No verão de 2006, meu pai começou a tossir de maneira aguda e preocupante, uma mistura entre filmes de terror e ficção científica. Ninguém na família tinha ouvido algo assim. Não era o tipo de tosse que você tem com um resfriado normal; Foi o que o deixou nervoso se você o ouvir, mesmo que você seja um estranho e o ouça do outro corredor do supermercado. Foi um aviso, um presságio. Mas nós não sabíamos.

A tosse persistiu por alguns meses e, após um diagnóstico de pneumonia errada, em setembro, eles nos disseram que era um câncer de pulmão. Ainda tenho dificuldade em assimilar o significado das palavras "câncer de pulmão", tudo o que isso implica e as mudanças que isso trouxe na minha vida.

Exatamente sete anos atrás, seis meses depois de saber sobre sua doença, meu pai morreu. Aqueles seis meses foram os mais tristes e estranhos da minha vida. Eu os vi se mover em câmera lenta, de Nova York, a mais de 1.000 quilômetros de Wisconsin, onde minha mãe e ele estavam, onde ele estava lutando contra a doença que estava deteriorando seus pulmões, sempre com fome de mais, destruindo gradualmente as resto de seu corpo. Em meados de fevereiro, ele decidiu parar de combater a doença - ele decidiu morrer - e voltei para casa para passar seus últimos dias com ele, com minha mãe e meus irmãos.

Desde então, todo mês de fevereiro, invadem-me lembranças terríveis que se acumulam na minha cabeça e no meu peito, e então passo quatro semanas sem saber se é melhor me afastar do horror do que aconteceu em seu último mês de vida ou embalá-las. pensamentos em minha mente, para que o lado mais amargo de sua doença e sua luta não caia no esquecimento.

Em homenagem ao meu pai, Robert Michelson, um dos homens mais incríveis que passaram por este planeta, e em homenagem à dor, tristeza e incompreensão da morte, quero expressar cinco coisas que aprendi ao ajudá-lo a morrer.

1. Não espere para fazer o que importa, porque você nunca sabe o que o futuro reserva para você

Meu pai era um advogado de sucesso; Ele era brilhante no trabalho. Sua idéia era trabalhar, pelo menos, até os 85 anos (a aposentadoria não se enquadrava em seus planos), e ele se preocupava em manter a forma física e mental. Ele nunca fumava, apenas bebia, não havia dia em que não passeava por vários quilômetros com nosso cachorro Harry, e tomava um punhado de vitaminas e suplementos todas as manhãs no café da manhã. Ele leu vorazmente, escreveu artigos de opinião para o jornal local e viajou o máximo que pôde. Mas, antes de tudo, ele era curioso por natureza, estava interessado no mundo e nas pessoas ao seu redor e, além disso, sua curiosidade era contagiosa.

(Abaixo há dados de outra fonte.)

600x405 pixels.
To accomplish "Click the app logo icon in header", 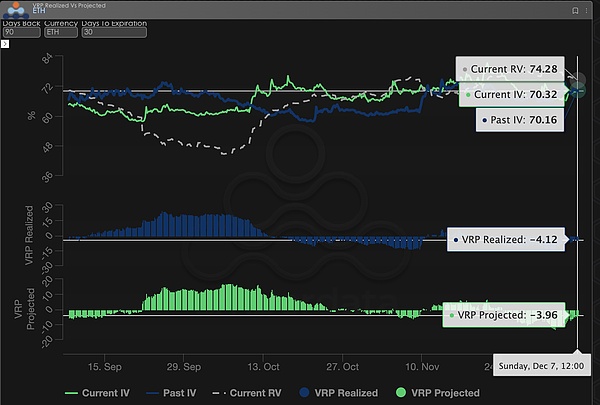I will (14, 9).
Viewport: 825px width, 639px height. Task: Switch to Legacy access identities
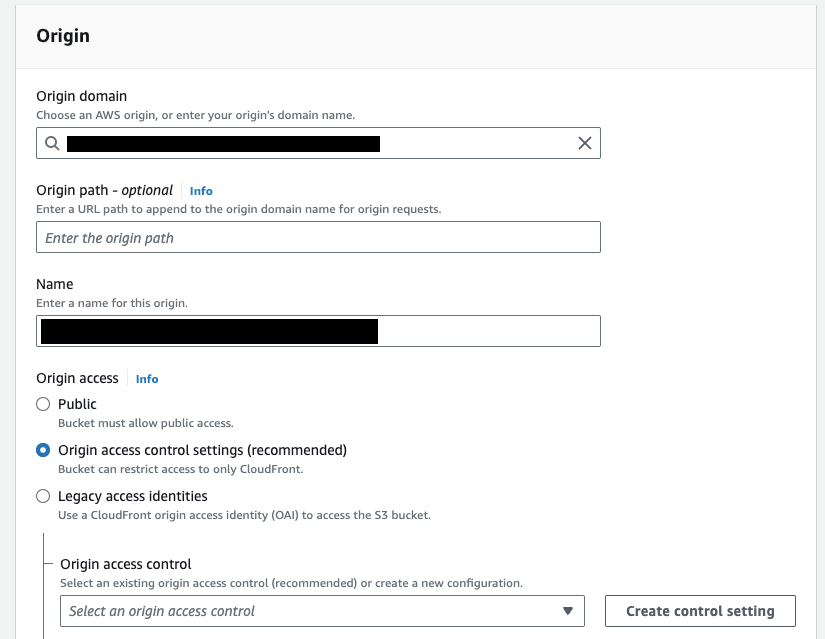pos(42,496)
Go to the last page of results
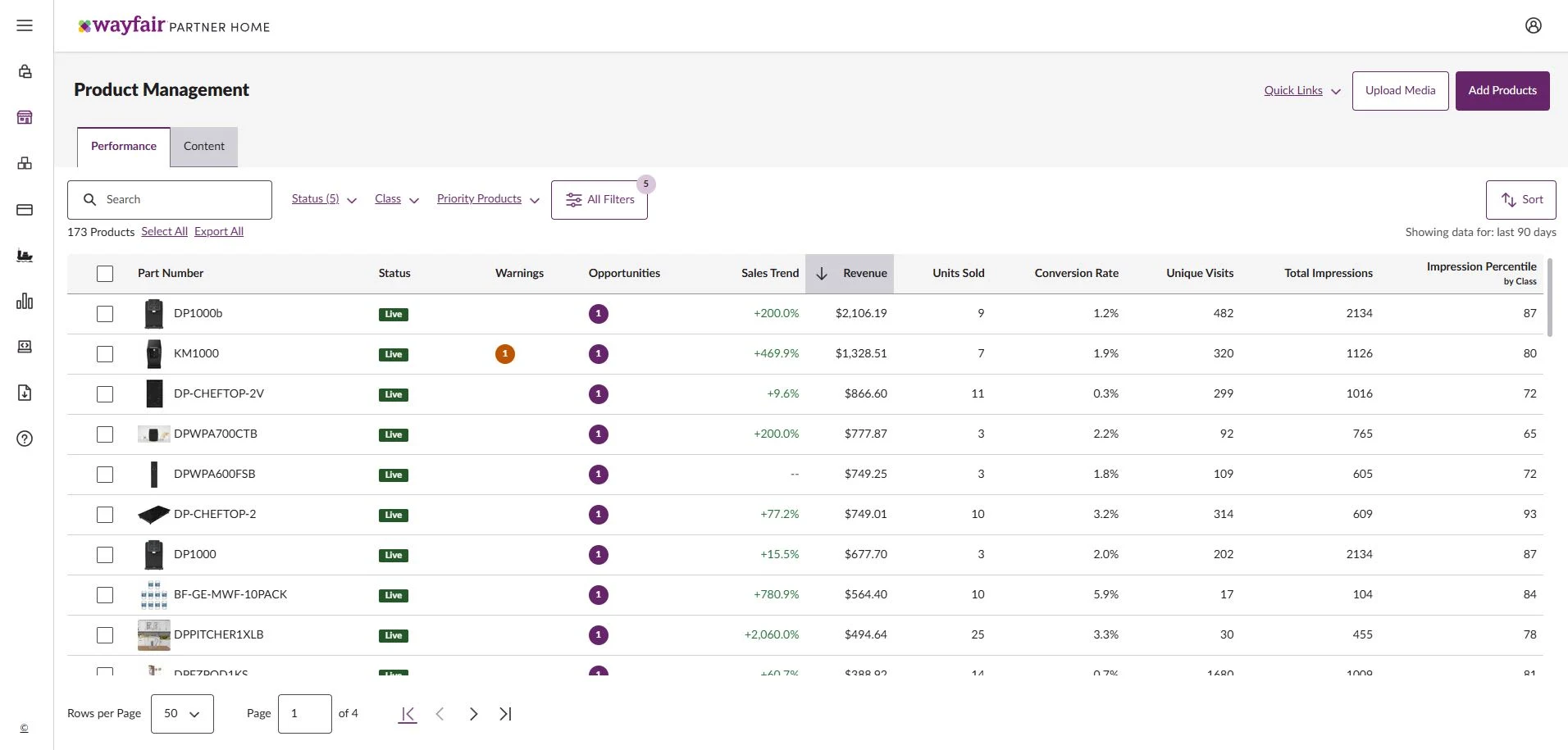 pyautogui.click(x=505, y=714)
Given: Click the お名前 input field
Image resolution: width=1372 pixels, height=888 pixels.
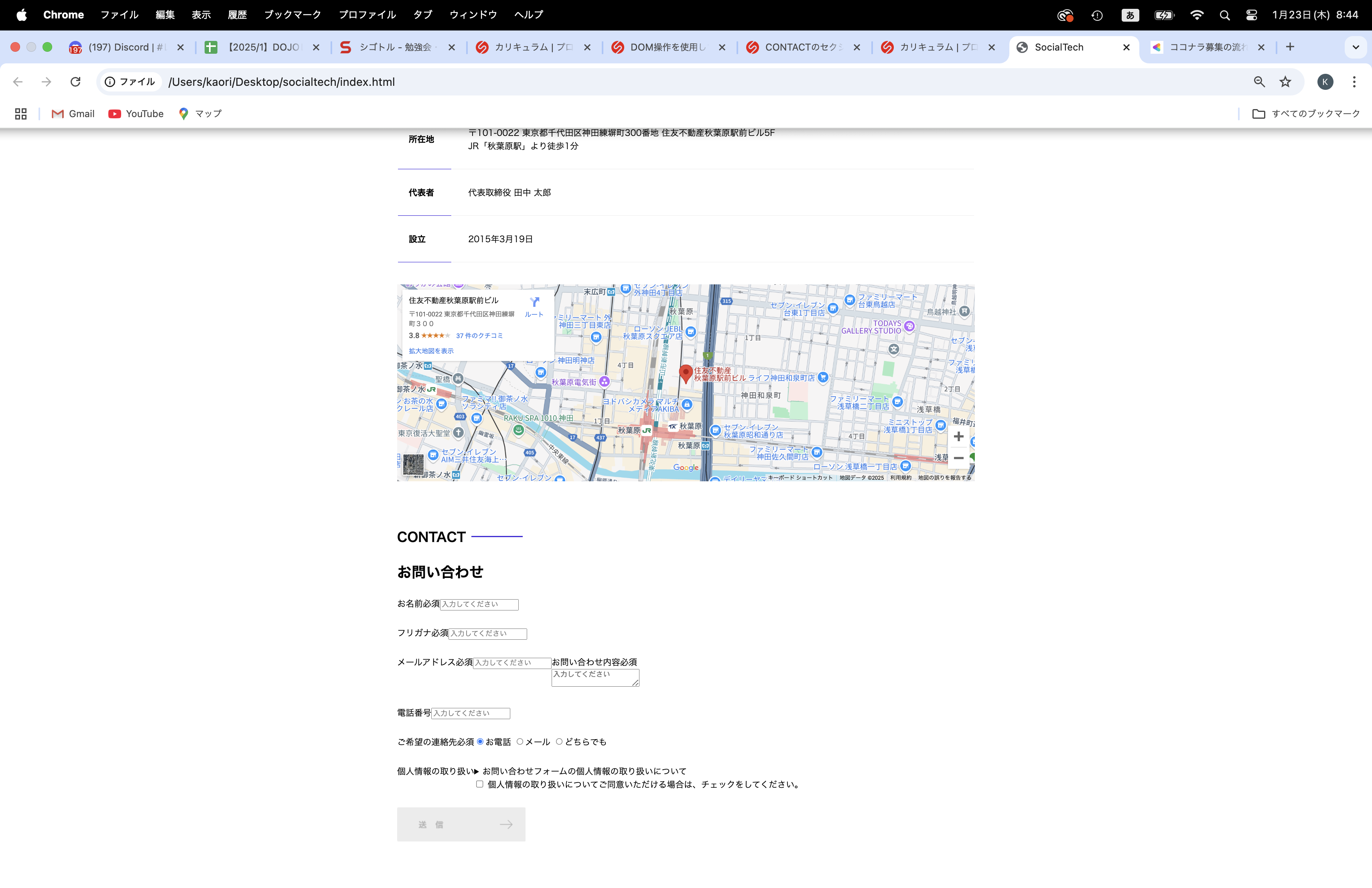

A chama do amor que senti por minha mãe nunca se apagou. Ele a amava de uma maneira admirável; Não vejo um amor assim desde que ele nos deixou. Ele amava a mim e aos meus irmãos incondicionalmente, e assim nos informou. Ele fez perguntas e deu respostas. Quando ele queria nos provocar, o que acontecia com frequência, seu olhar assumia um brilho peculiar. Eu odiava injustiça. Quando viajava para grandes cidades, costumava carregar algumas notas no bolso para poder entregá-las às pessoas que moravam nas ruas e pediam ajuda. Chorei quando assisti filmes antigos. Ele era muito estúpido.

O maior medo de meu pai era que algo acontecesse o forçaria a passar seus últimos dias sofrendo. Ele costumava brincar (antes do câncer, quando ainda estava brincando) que quando ele era velho, antes de perder a lucidez, ia alugar um conversível vermelho em boas condições para pular de um penhasco na Itália. Então ele queria que o fim de sua vida fosse: instantâneo, como um flash cromado e uma nuvem de poeira cara, como uma bola de fogo; qualquer coisa para não passar por um processo de murcha, desde que não precise enfrentar um fim indigno.

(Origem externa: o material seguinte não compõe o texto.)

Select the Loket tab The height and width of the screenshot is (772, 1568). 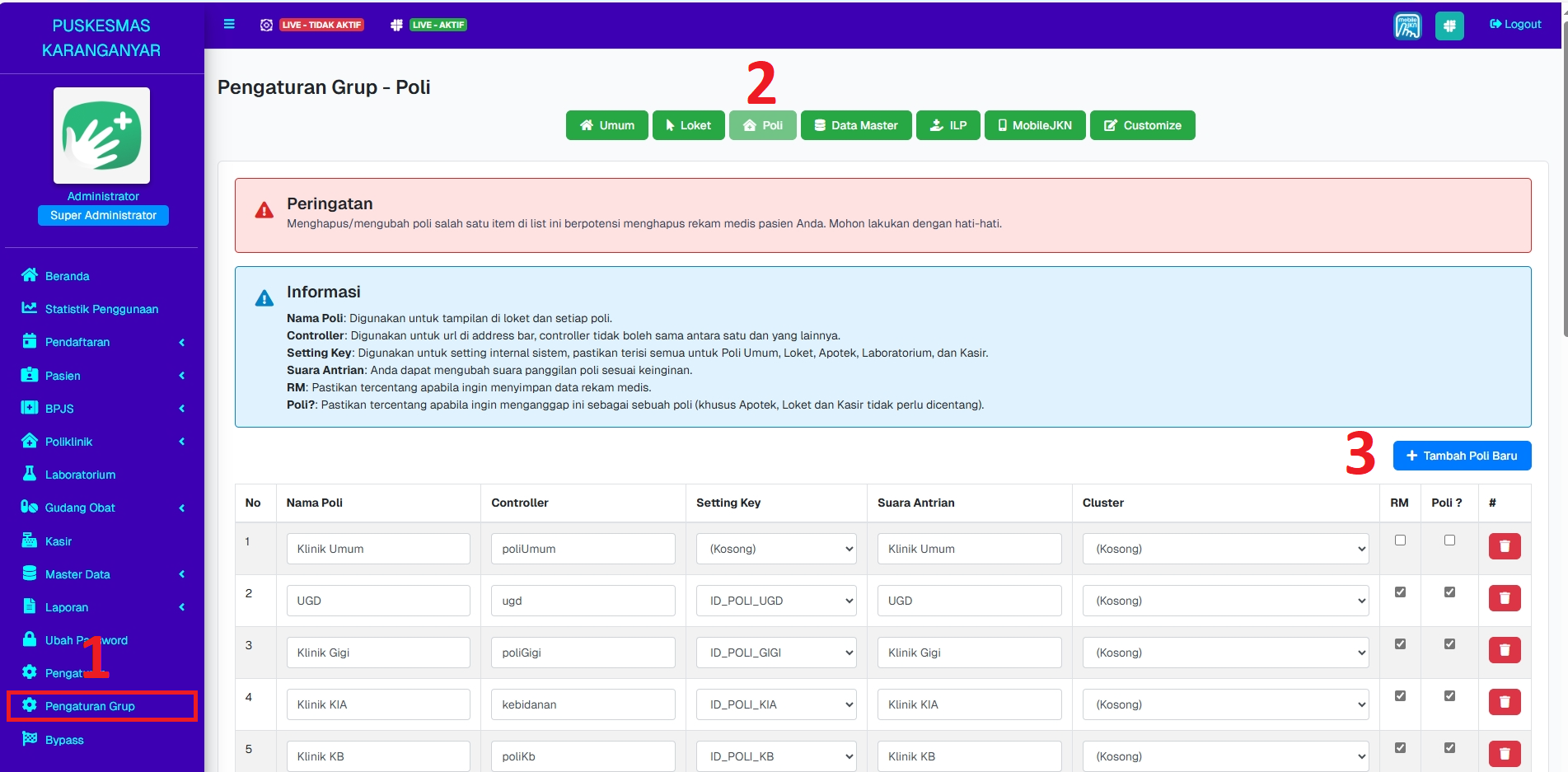point(688,125)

No entanto, o câncer de pulmão não estava preocupado com nenhuma dessas coisas. Nem o que o carma lhe devia, nem os planos que ele havia feito, nem todo o seu amor ... Nada disso importava. Aprendi que as únicas coisas que contam são o que fazemos agora, hoje. Você nunca sabe se existe uma pequena faísca tóxica que está surgindo dentro de nós ou em alguém que amamos. Nunca podemos saber quanto tempo nos resta na Terra.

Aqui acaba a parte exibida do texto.